**Aim of the exercise:**
Read the lines below, and copy any that contain the string "screenshot".
Listed entries below:
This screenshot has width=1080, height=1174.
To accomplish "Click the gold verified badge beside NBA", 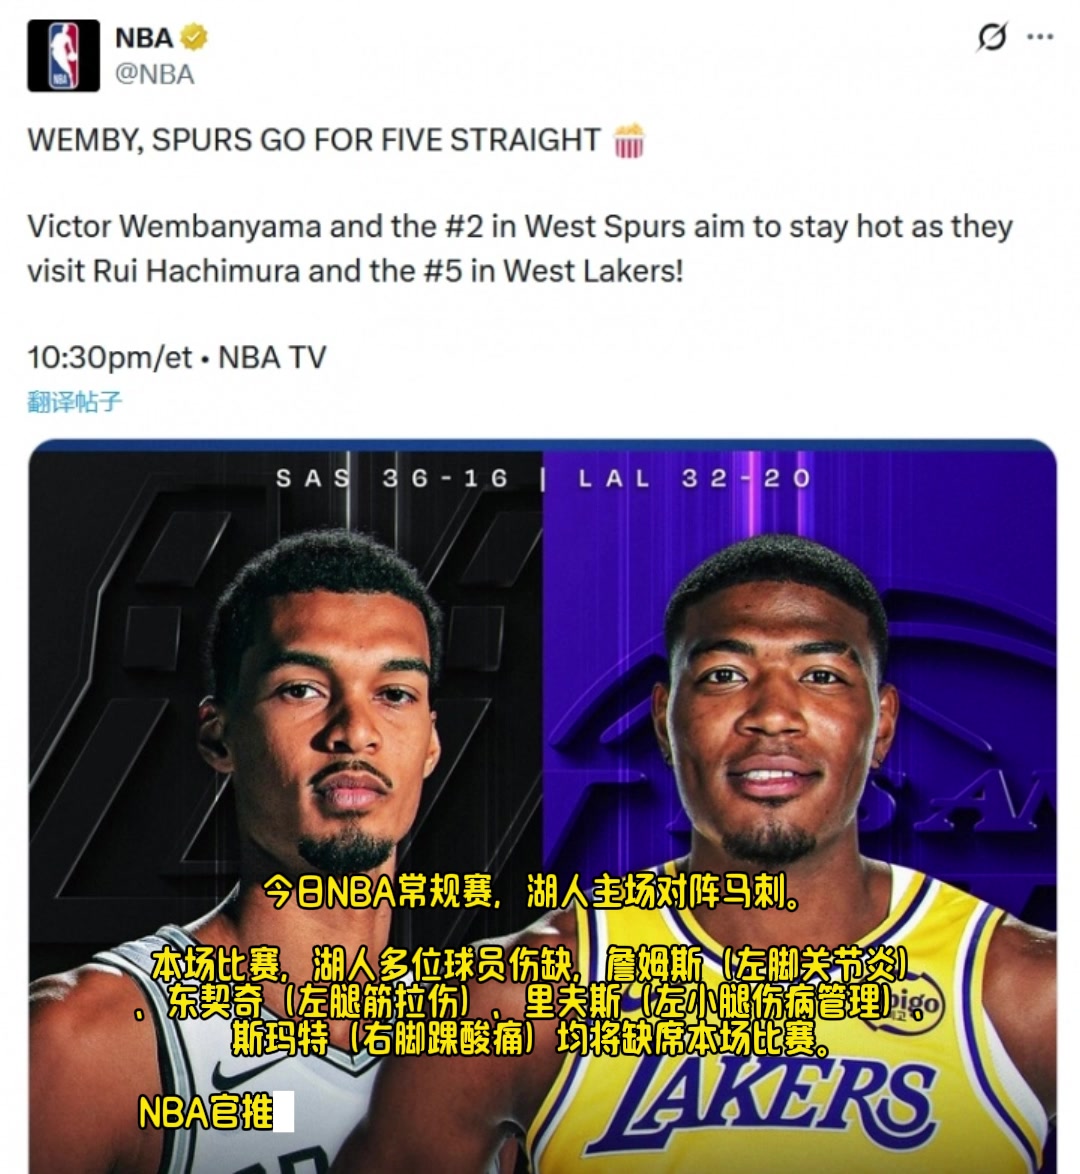I will [195, 37].
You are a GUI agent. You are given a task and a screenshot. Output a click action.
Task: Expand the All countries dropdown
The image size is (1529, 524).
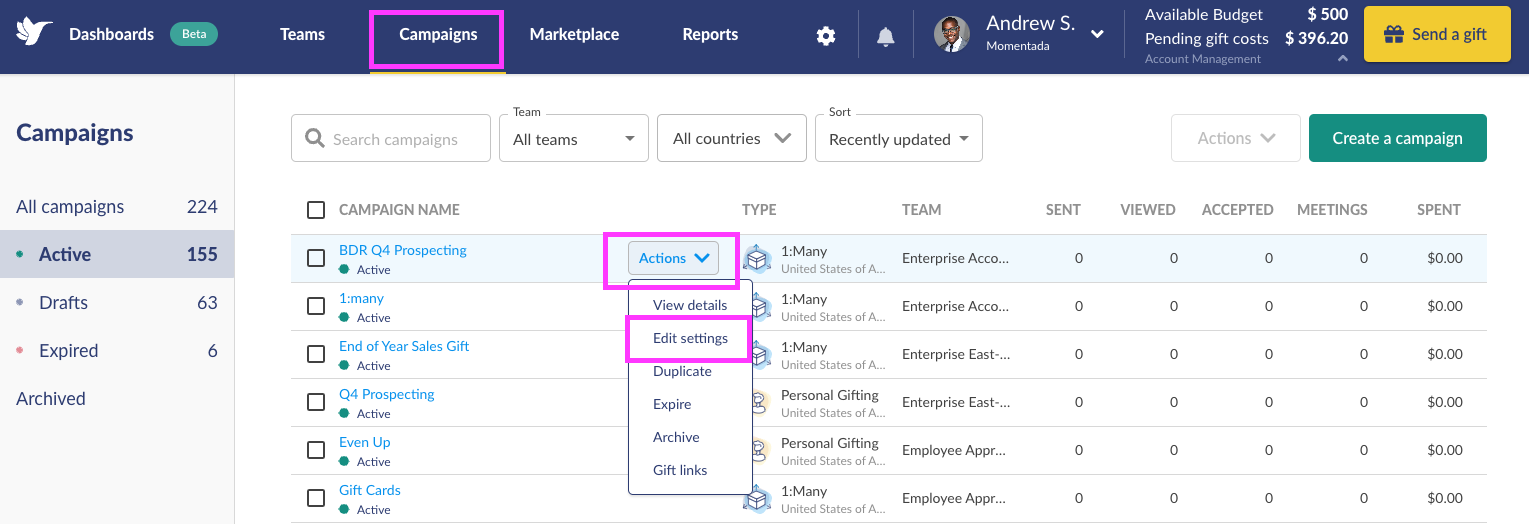click(732, 138)
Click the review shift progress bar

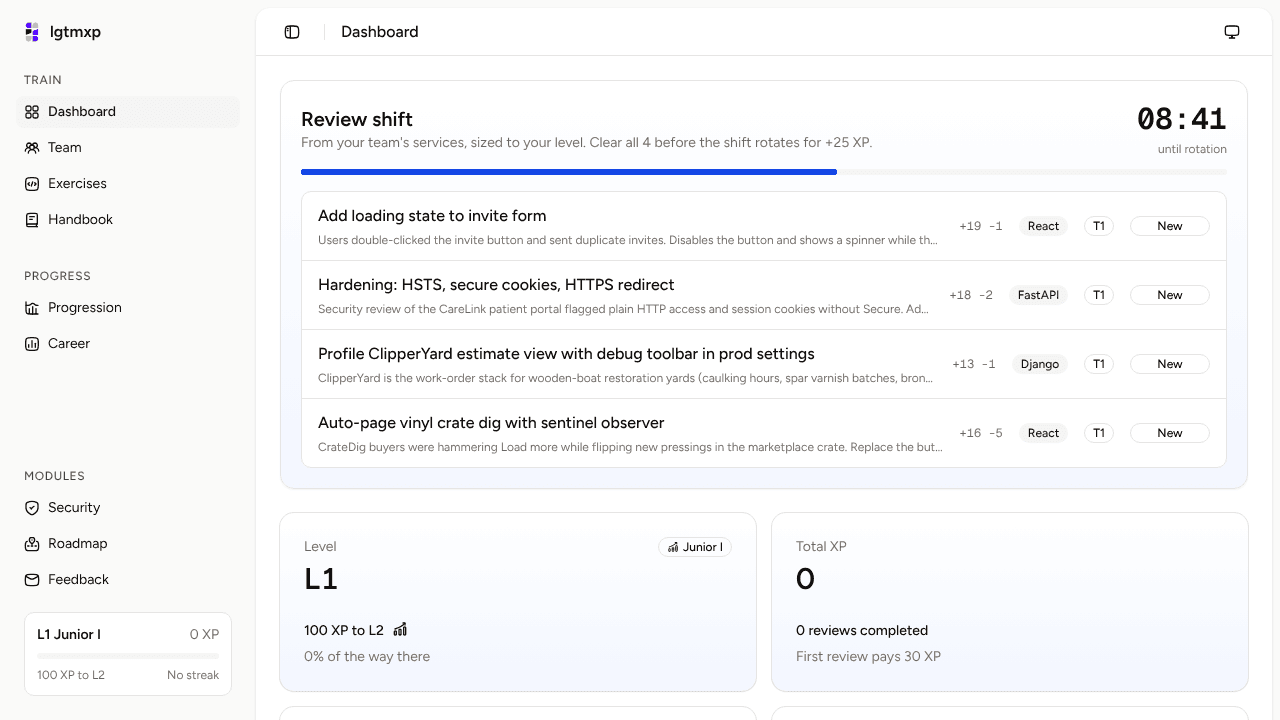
End of Listed entries.
**Exercise response:**
This screenshot has width=1080, height=1174.
You are a GUI agent. You are given a task and a screenshot. Output a click action.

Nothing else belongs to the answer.